# [WHAT THE TASK REQUIRES]
In the listing below, find every line containing "Домработница" and copy it out.

# [DATA TO PROCESS]
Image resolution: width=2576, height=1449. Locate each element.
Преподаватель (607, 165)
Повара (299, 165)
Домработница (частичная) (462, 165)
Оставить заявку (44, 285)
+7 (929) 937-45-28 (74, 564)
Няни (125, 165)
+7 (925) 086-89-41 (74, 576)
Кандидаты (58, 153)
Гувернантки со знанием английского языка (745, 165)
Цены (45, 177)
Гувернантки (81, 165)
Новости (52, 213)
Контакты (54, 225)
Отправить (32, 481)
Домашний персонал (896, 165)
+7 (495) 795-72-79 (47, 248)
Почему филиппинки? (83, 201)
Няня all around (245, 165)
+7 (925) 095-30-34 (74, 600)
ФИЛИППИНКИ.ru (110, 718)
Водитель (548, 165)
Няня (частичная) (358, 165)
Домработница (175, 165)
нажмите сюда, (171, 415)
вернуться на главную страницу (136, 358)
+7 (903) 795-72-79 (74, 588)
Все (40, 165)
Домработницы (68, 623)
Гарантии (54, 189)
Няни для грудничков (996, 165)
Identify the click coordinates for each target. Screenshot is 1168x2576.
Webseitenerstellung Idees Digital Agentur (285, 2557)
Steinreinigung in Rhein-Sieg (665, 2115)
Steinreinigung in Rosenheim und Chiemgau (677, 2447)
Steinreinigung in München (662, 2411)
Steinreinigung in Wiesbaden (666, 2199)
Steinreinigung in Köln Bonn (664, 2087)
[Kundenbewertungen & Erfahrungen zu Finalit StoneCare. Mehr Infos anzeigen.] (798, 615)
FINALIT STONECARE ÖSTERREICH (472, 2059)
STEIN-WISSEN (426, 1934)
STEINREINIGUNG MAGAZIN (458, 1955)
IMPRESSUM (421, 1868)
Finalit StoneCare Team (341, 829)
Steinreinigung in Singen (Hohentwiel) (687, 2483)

# [EXERCISE SOLUTION]
Домработница (частичная) (462, 165)
Домработница (175, 165)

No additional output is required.